In [1]:
from datasets import load_dataset

dataset_name = "batterydata/pos_tagging"
training_dataset = load_dataset(dataset_name, split="train")
test_dataset = load_dataset(dataset_name, split="test")

In [2]:
# a dict containing word -> idx mapping
def create_word_indices(dataset):
    unique_words = set()
    word_to_idx = dict()
    # add an out of vocab token
    oov_token = "<OOV>"
    pad_token = "<PAD>"
    word_to_idx[oov_token] = 0
    word_to_idx[pad_token] = 1
    
    # find unique words
    for data in dataset:
        words = data["words"]
        for w in words:
            unique_words.add(w)
            
    # add index to them
    for idx, uw in enumerate(list(unique_words)):
        word_to_idx[uw] = idx + 2 # since oov is at 0 and pad at 1
        
    
    return word_to_idx


# ===============
word_to_idx = create_word_indices(training_dataset)

In [3]:
def create_label_to_idx(dataset):
    unique_labels = set()
    label_to_idx = dict()
    # add an out of vocab token
    oov_token = "<OOV>"
    pad_token = "<PAD>"
    label_to_idx[oov_token] = 0
    label_to_idx[pad_token] = 1
    
    # find the labels
    for data in dataset:
        labels = data["labels"]
        for l in labels:
            unique_labels.add(l)
            
    # index
    for idx, label in enumerate(list(unique_labels)):
        label_to_idx[label] = idx + 2
        
    return label_to_idx
    
label_to_idx = create_label_to_idx(training_dataset)

In [4]:


# for a single instance
def encode_data_instance(data, word_to_idx, label_to_idx):
    words = [
        word_to_idx.get(word, word_to_idx["<OOV>"]) for word in data["words"]
    ]
    
    labels = [
        label_to_idx[label] for label in data["labels"]
    ]
    
    return {
        "words": words,
        "labels": labels
    }
    

In [5]:
trainset = map(lambda data: encode_data_instance(data, word_to_idx, label_to_idx), training_dataset)
trainset = list(trainset)



testset = map(lambda data: encode_data_instance(
    data, word_to_idx, label_to_idx), test_dataset)
testset = list(testset)



In [6]:
# now to create the validation set
import numpy as np

def create_train_validation_splits(trainset, validation_ratio):
    validation_set_size = int(len(trainset) * validation_ratio)
    validation_indices = np.random.choice(len(trainset), replace=False, size=validation_set_size).tolist()
    
    # now to separate trainset indices
    trainset_indices = [i for i in range(len(trainset)) if i not in validation_indices]
    
    return trainset_indices, validation_indices


trainset_indices, validation_indices = create_train_validation_splits(trainset, 0.3)
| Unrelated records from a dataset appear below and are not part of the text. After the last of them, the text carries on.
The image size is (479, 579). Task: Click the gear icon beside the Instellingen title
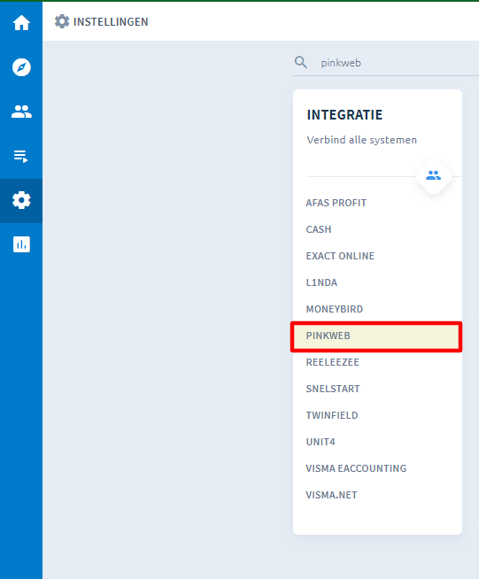[x=62, y=21]
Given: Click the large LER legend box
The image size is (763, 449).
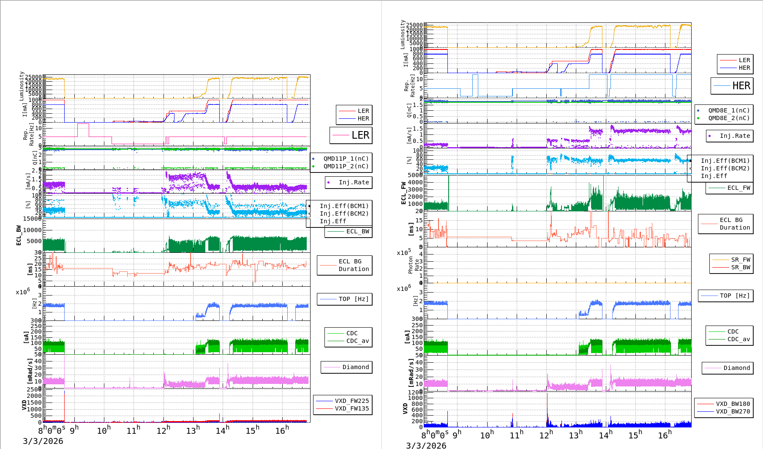Looking at the screenshot, I should [351, 135].
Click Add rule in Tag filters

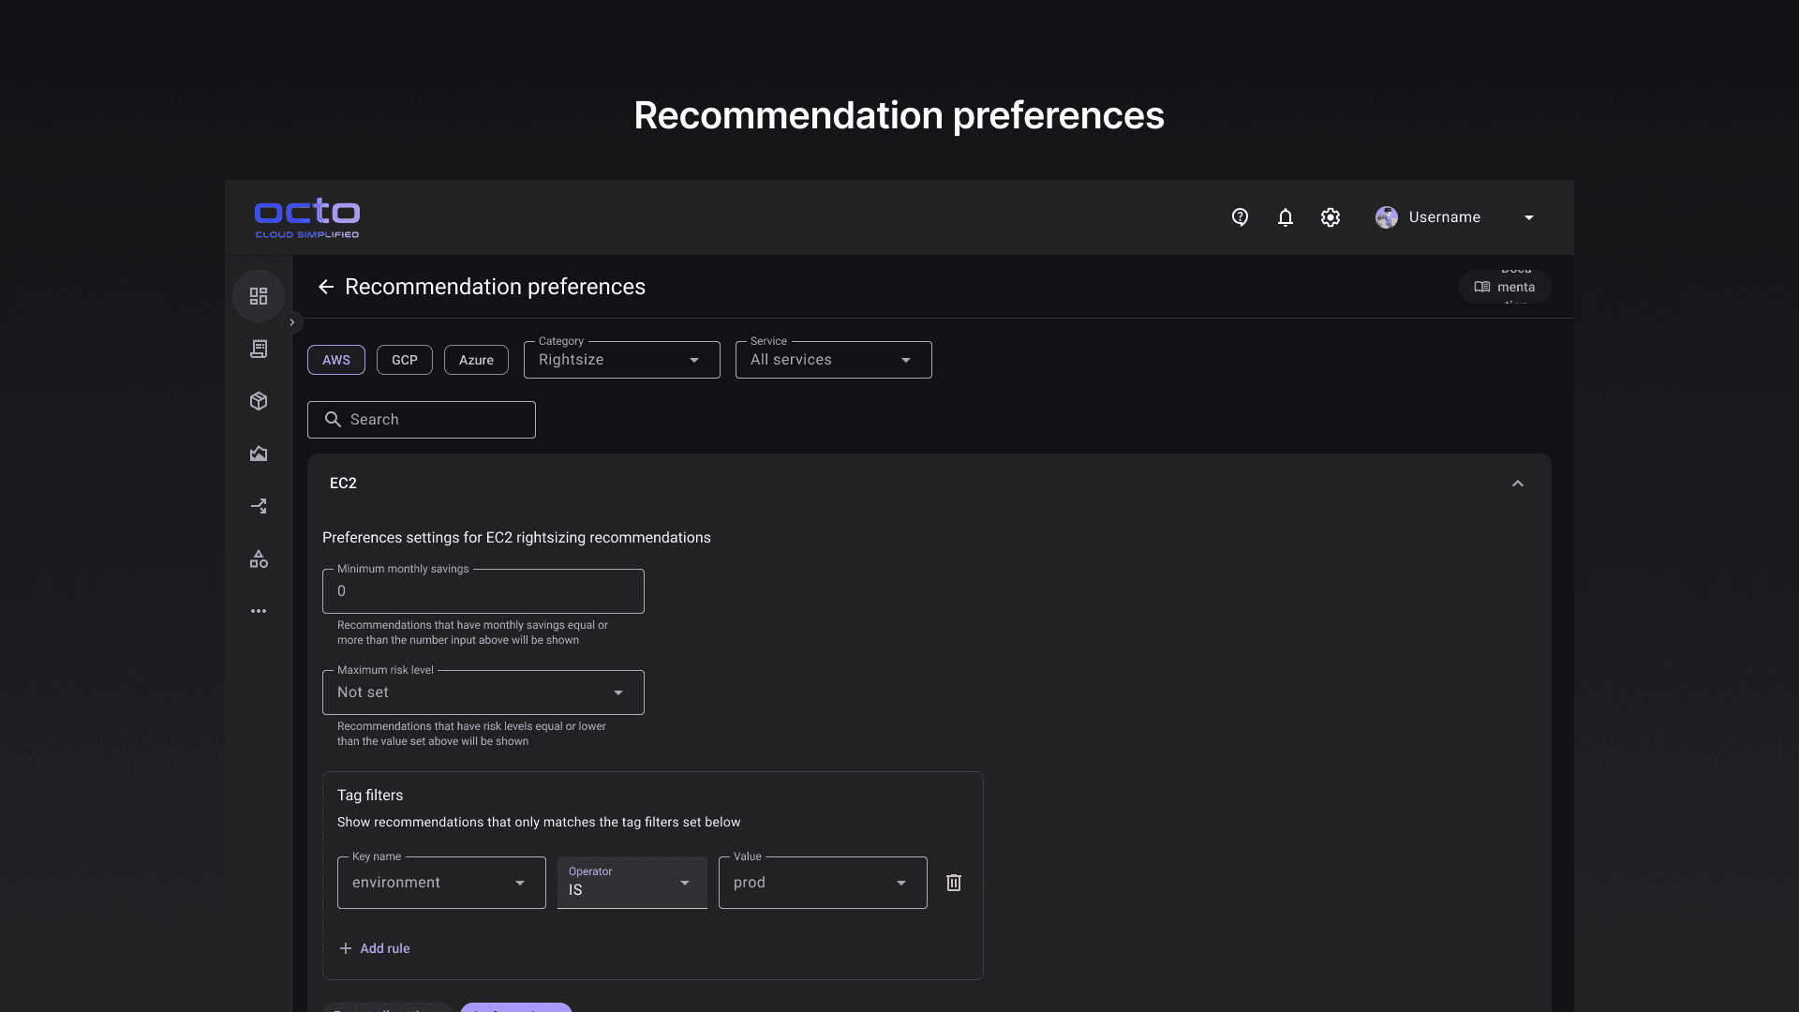coord(375,948)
print(len(trainset_indices))
print(len(validation_indices))


assert len(trainset_indices) + len(validation_indices) == len(trainset)

9138
3916


In [7]:
import torch
from torch.utils.data import Dataset

torch.manual_seed(2023)


class TagDataset(Dataset):
    def __init__(self, indices, dataset) -> None:
        self.indices = indices
        self.dataset = dataset
        
        
    def __len__(self):
        if self.indices is None:
            # this is for the test case
            return len(self.dataset)
        else:
            return len(self.indices)
        
    def __getitem__(self, index):
        if self.indices is None:
            idx = index
        else:
            idx = self.indices[index]
            
        data = self.dataset[idx]
        
        words = data["words"]
        labels = data["labels"]
        
        # padding to 300
        # pad token idx is 1
        # words = np.ones((300, ), dtype=np.int32)
        # words[:len(data["words"])] = data["words"] 
    
        
        # labels = np.ones((300, ), dtype=np.int32)
        # labels[:len(data["labels"])] = data["labels"]
        
        
        return torch.tensor(words).long(), torch.tensor(labels).long()

In [8]:
from torch.nn.utils.rnn import pad_sequence


def pad_collate(batch):
  (xx, yy) = zip(*batch)
  x_lens = [len(x) for x in xx]
  y_lens = [len(y) for y in yy]

  xx_pad = pad_sequence(xx, batch_first=True, padding_value=1)
  yy_pad = pad_sequence(yy, batch_first=True, padding_value=1)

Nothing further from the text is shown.